Additional performers feature multiple distinguished artists, established Hollywood talent, diverse creative professionals, Tom Hanks, Ethan Hawke, Maya Hawke, celebrated film and stage performers, Damian Lewis, Laura Linney, Tobias Menzies, skilled dramatic performers, Wendell Pierce, Matthew Rhys, Liev Schreiber, and many others.
Burns emphasizes: “Truly, this might be the most exceptional group gathered for any production. Their contributions are remarkable. They’re not picked because they’re celebrities. I got so angry when somebody said, regarding the famous participants. I explained, ‘These are artists.’ They’re the finest actors in the world and they vitalize these narratives.”
Multifaceted Story
However, no contemporary observers remain, visual documentation forced Burns and his team to rely extensively on historical documents, combining the first-person voices of nearly 200 individual historic figures. This methodology permitted to introduce audiences not only to the “bold-faced names” of the founders plus numerous additional who are seminal to the story”, several participants never even had a portrait painted.

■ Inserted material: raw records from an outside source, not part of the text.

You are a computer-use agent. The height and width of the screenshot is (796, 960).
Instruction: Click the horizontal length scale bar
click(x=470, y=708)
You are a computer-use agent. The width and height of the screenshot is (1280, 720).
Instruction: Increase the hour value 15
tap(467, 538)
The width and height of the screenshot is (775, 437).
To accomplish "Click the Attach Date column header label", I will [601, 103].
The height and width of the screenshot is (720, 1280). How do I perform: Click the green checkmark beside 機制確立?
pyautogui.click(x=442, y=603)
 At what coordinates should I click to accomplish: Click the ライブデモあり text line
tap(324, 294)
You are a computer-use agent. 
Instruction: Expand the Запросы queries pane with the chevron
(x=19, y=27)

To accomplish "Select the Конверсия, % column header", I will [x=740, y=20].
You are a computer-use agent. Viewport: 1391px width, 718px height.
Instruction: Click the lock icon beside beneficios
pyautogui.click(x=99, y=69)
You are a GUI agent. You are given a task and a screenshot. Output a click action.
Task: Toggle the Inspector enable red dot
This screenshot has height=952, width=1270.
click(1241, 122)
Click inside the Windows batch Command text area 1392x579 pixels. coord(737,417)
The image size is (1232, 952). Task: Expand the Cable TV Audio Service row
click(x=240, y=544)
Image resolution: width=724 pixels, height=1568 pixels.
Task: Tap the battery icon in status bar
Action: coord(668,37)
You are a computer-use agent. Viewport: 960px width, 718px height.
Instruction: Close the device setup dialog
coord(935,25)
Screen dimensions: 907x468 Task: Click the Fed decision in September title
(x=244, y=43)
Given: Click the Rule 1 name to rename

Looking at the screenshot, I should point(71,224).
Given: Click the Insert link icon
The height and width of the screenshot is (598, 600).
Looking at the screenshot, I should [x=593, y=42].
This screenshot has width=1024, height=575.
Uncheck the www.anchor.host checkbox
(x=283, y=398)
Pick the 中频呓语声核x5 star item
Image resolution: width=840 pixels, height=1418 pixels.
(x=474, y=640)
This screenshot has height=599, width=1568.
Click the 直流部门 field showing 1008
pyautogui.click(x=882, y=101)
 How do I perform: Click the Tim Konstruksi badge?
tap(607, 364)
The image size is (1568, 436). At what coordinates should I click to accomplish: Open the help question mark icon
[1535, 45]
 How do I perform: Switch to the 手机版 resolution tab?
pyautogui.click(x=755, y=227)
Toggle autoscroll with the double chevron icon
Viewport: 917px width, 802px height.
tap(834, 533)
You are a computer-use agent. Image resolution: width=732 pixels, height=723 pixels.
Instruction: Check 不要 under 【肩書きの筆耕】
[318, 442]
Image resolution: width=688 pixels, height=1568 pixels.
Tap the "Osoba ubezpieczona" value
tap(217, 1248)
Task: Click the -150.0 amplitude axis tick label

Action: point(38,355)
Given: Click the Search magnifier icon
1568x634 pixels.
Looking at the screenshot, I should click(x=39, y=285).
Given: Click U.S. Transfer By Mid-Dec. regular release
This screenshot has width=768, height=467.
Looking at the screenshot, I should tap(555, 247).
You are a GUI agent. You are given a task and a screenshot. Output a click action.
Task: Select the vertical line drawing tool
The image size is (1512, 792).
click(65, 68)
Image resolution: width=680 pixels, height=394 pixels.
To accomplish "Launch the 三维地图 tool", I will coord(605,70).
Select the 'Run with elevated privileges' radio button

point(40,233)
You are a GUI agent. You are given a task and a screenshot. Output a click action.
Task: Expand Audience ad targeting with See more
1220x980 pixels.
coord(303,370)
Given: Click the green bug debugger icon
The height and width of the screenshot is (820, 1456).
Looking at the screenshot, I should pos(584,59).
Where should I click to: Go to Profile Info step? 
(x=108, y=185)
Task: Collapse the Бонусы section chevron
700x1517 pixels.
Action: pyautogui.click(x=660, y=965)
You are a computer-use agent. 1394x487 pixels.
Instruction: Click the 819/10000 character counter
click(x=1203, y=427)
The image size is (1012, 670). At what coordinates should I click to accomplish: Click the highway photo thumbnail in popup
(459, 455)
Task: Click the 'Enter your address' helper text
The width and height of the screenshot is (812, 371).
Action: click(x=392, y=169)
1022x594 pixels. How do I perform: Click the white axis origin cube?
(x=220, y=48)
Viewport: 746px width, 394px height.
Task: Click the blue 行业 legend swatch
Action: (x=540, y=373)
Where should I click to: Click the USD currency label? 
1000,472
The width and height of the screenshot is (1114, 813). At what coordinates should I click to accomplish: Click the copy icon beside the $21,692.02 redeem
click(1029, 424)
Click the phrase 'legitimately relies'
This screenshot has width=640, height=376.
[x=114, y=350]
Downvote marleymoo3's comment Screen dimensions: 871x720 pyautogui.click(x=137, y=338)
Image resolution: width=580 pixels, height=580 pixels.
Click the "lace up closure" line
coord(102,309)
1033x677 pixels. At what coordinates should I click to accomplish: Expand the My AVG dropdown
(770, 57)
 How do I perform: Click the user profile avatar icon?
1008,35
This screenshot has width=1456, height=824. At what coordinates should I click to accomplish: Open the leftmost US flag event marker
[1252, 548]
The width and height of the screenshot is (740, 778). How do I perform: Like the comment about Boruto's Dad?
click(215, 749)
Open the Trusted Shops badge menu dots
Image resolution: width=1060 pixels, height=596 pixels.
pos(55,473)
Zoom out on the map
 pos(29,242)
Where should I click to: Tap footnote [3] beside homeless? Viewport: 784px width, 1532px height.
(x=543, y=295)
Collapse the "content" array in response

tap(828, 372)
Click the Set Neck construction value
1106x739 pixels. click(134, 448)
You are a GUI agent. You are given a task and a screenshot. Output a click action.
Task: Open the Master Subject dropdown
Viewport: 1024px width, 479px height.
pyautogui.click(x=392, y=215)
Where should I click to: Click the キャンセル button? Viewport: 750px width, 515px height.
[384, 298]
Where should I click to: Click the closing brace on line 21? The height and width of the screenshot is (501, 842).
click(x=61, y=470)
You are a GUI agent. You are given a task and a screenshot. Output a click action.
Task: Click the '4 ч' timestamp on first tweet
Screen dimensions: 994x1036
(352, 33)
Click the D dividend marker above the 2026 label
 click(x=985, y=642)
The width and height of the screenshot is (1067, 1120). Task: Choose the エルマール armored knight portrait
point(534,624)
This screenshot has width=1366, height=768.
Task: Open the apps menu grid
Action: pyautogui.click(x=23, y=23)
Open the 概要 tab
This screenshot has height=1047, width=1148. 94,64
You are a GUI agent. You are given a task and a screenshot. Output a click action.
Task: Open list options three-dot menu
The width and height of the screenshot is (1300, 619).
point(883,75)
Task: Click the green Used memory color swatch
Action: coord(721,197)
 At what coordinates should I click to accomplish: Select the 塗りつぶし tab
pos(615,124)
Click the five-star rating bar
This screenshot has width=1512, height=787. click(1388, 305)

The filmmaker also explored his individual interest for maps and spatial representation. “Maps fascinate me,” he observes, “with greater cartographic content in this film than in all the other films throughout my entire career.”
Global Significance
Filmmakers captured footage at nearly a hundred historical locations across North America and British sites to capture the landscape’s character and partnered extensively with living history participants. All these elements combine to depict events more brutal, complicated and internationally important than the one taught in schools.
The revolution, it contends, transcended provincial conflict about property, revenue and governance. Conversely, the project presents a brutal conflict that finally engaged numerous countries and improbably came to embody what it calls “humanity’s highest ideals”.
Internal Conflict Truth
What had begun as a jumble of grievances leveled at London by far-flung British subjects across thirteen rebellious territories soon descended into a bloody domestic struggle, pitting family members against each other and neighbour against neighbour. In one segment, scholar Alan Taylor notes: “The main misapprehension concerning independence struggle involves believing it represented a unifying experience for colonists. This omits the fact that Americans fought each other.”
Sophisticated Interpretation
For him, the independence account that “generally suffers from excessive romance and nostalgia and lacks depth and doesn’t have the respect actual events, every individual involved and the widespread bloodshed.”
The historian argues, an uprising that declared the transformative concept of the unalienable rights of people; a vicious internal conflict, separating rebels and supporters; plus an international conflict, continuing previous patterns of conflicts between Britain, France and Spain for dominance in the New World.